A quantitative approach also applies in office environments. For example, if the keyboard is 5 cm higher than elbow height when the seat is adjusted perfectly, we know we either need to lower the keyboard by 5 cm, or raise the seat and provide a 5 cm footrest. If we choose the keyboard tray, we’ll need to make sure it can adjust to 5 cm below the desk, and that the device will be compatible with the desk. If we choose a footrest and higher chair, we need choose a footrest that can be adjusted to 5 cm high, and ensure that the chair will go high enough.  Measuring helps us make recommendations that are easy to implement and more likely to resolve the issue.

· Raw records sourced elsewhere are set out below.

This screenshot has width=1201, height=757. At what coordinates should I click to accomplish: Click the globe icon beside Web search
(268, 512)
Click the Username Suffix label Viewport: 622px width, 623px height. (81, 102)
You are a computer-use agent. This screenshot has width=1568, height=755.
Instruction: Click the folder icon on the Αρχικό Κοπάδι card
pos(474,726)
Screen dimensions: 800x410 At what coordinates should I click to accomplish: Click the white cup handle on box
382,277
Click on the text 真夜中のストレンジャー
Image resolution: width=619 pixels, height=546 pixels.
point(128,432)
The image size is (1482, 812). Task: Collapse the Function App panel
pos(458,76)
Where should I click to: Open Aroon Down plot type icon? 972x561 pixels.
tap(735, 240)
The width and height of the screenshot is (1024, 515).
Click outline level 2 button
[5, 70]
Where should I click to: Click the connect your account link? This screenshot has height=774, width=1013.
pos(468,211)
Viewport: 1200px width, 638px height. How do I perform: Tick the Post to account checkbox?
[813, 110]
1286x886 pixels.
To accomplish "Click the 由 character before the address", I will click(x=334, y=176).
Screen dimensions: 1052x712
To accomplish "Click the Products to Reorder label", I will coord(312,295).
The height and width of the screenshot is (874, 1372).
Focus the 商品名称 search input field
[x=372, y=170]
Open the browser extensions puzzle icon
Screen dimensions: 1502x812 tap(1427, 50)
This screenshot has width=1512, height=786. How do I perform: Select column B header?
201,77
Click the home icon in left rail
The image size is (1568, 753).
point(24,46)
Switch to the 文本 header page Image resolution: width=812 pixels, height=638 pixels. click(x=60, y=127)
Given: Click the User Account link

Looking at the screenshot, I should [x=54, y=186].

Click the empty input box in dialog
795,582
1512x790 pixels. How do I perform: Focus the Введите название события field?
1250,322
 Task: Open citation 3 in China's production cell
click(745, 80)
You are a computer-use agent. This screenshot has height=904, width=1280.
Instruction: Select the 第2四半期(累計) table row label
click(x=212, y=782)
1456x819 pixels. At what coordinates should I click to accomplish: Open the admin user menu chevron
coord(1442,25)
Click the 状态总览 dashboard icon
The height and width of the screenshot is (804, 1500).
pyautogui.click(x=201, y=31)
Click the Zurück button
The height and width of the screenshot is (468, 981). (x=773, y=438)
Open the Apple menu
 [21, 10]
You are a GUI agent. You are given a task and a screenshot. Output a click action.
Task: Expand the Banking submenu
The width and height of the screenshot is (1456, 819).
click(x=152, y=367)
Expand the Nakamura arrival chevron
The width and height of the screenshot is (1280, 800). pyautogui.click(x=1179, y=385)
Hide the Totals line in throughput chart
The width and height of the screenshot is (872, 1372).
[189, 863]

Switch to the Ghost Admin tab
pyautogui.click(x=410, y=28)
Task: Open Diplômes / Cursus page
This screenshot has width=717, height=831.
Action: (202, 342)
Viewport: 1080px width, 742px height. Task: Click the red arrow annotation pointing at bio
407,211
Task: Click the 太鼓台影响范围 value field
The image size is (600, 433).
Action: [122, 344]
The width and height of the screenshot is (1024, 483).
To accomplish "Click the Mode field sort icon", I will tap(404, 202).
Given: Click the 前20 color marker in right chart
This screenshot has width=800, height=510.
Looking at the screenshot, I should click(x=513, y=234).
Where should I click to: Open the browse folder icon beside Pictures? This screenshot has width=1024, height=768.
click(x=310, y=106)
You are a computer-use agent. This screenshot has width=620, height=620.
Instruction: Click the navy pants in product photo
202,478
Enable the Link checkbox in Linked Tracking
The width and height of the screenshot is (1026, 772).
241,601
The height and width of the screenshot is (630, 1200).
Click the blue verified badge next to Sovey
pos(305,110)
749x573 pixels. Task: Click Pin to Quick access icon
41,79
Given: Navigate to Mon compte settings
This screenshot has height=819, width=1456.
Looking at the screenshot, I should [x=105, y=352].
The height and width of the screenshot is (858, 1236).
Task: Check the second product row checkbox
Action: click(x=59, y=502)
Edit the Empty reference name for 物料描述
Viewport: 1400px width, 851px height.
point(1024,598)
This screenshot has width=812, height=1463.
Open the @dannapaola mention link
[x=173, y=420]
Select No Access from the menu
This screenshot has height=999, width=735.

Many clients also seek ergonomic work strategies (EWS) (or ‘best practices’) as a means of reducing the risk until engineering controls can be implemented. An EWS identifies the best way for workers to complete a task. Our quantitative approach can help here, too. For example, many heavy equipment operators climb in and out of the cab using only one hand. (Safety professionals encourage 3 points of contact, to prevent slips and falls.) One of our EWS studies showed that using both hands when climbing in and out reduces the load on the shoulder, back, and knee. Drivers use their arms to support some of their body weight while climbing.

Measuring our effectiveness

We are just launching some initiatives that will measure the effectiveness of our micro-learning and our “Move it” (stretch and strength) programs. We’re excited at the prospect of quantifying how well our programs and recommendations create skills, reduce discomfort, improve productivity, quality, and engagement.

Micro-learning and “Move-it” are only small parts of a successful ergonomics program, so perhaps the impact won’t be as impressive as we’re hoping. However, we believe that seeking these measurements is the right thing to do. Wouldn’t it be amazing for us to be able to say, if you implement this series of training sessions, you can expect a 15% reduction in MSD injuries, and a 10% improvement in employee retention? What if we could say that implementing a lift table reduced back injuries on that job by 40% and improved productivity by 15%?